[Extracted data entries]
__________________________________________________

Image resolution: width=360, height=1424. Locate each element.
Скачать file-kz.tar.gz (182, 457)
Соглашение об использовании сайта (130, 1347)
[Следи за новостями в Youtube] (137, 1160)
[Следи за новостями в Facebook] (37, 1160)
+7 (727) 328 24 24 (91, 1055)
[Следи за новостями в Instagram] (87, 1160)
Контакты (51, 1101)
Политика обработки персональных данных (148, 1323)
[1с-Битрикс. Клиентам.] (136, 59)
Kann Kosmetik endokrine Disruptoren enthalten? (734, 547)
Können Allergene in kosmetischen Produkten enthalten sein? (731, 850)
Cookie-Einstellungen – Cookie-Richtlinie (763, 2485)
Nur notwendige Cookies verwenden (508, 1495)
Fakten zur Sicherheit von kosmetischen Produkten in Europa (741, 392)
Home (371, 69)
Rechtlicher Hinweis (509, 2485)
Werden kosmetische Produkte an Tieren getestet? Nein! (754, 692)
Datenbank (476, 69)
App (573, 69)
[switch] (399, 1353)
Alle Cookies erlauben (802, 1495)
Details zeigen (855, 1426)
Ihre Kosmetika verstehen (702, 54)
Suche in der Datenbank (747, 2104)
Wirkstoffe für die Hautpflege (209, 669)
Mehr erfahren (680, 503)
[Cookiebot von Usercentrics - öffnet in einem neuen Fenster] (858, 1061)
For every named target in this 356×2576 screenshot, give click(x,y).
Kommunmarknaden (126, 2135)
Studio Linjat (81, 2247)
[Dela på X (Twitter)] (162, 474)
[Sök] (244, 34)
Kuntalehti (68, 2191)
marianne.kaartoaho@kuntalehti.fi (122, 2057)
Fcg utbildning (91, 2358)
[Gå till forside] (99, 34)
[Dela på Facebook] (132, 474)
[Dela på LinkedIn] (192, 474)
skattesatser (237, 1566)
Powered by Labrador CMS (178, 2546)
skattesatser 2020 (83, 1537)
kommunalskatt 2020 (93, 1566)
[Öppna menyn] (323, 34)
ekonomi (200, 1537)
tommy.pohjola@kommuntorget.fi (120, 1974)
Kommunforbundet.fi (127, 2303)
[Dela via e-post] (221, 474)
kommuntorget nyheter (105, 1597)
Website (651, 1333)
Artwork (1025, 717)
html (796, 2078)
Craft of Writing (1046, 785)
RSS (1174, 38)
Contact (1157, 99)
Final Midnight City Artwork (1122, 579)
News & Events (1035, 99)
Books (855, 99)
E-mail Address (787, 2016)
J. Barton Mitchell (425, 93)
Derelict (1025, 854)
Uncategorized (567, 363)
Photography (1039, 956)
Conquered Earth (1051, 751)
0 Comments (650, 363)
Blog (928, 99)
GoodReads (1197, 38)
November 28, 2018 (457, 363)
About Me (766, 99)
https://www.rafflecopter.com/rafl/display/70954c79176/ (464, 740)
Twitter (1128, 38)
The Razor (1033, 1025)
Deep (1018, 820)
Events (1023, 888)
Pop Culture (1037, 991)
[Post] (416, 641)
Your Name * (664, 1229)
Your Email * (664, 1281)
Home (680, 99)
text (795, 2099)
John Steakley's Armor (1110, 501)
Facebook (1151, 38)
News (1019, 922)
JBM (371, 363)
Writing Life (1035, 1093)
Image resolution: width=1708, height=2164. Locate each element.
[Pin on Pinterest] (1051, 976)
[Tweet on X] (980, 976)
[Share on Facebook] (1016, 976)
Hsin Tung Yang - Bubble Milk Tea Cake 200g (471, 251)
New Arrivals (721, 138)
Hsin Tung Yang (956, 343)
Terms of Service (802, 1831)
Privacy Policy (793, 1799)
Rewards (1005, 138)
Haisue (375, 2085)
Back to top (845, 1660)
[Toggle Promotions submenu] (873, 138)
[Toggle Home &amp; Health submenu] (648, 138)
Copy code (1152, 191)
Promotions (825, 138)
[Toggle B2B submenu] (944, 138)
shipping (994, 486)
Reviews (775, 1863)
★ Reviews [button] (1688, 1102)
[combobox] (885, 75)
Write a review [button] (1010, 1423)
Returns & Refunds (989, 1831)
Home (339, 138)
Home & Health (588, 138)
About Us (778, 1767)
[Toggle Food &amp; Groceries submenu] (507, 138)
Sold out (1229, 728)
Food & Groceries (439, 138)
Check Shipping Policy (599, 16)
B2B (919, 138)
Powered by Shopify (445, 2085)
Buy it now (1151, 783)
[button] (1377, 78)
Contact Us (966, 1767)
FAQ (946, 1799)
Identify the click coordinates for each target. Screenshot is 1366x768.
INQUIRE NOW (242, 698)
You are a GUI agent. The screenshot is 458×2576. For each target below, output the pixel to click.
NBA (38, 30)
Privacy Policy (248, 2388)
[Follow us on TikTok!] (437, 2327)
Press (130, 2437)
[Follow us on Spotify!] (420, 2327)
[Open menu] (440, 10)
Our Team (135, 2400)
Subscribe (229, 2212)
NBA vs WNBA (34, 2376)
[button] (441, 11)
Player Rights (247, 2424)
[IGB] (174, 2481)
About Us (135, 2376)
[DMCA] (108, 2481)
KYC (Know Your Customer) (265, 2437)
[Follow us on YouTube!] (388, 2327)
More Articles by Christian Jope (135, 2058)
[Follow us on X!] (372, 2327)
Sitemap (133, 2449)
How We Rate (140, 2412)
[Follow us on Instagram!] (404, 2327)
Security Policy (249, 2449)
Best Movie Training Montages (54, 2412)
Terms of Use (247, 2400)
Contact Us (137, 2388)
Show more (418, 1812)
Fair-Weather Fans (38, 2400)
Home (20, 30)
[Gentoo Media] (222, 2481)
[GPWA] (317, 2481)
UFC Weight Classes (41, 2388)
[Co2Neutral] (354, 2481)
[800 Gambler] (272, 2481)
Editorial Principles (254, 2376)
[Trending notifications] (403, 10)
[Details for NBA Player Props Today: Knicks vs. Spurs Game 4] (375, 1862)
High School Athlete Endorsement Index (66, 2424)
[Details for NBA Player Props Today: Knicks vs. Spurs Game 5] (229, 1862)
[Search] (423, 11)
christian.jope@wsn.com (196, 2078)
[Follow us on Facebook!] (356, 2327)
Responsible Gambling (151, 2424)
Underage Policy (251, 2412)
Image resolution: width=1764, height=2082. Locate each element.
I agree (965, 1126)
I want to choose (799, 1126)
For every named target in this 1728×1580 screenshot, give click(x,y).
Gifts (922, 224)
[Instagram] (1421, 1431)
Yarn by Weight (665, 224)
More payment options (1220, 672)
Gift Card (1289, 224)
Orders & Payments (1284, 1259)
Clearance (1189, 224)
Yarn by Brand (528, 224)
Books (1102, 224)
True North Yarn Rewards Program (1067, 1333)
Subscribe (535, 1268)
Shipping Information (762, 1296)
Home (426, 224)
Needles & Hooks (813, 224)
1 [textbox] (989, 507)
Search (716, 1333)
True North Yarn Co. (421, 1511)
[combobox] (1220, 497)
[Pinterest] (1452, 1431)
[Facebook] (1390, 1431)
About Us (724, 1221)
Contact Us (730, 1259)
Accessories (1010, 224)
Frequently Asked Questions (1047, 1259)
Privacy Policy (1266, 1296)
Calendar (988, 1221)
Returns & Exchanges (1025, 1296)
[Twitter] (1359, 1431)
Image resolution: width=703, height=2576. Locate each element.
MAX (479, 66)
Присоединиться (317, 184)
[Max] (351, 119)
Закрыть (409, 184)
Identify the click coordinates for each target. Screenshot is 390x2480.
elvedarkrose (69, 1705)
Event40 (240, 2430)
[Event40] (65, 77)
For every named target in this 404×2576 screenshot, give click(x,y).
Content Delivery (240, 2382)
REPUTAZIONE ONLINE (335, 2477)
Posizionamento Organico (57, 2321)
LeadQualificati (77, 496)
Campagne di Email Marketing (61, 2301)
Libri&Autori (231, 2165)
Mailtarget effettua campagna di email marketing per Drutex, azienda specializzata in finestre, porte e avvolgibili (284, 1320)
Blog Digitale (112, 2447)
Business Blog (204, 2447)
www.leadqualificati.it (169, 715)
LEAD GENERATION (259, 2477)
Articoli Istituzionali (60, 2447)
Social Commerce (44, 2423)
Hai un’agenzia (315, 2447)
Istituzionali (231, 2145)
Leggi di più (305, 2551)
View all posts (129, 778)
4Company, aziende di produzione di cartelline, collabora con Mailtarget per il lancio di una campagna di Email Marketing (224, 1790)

__________________________________________________

ASSIGNMENT: Extract every line containing the string "Следи" from the data above.

EXERCISE RESULT:
[Следи за новостями в Youtube] (137, 1160)
[Следи за новостями в Facebook] (37, 1160)
[Следи за новостями в Instagram] (87, 1160)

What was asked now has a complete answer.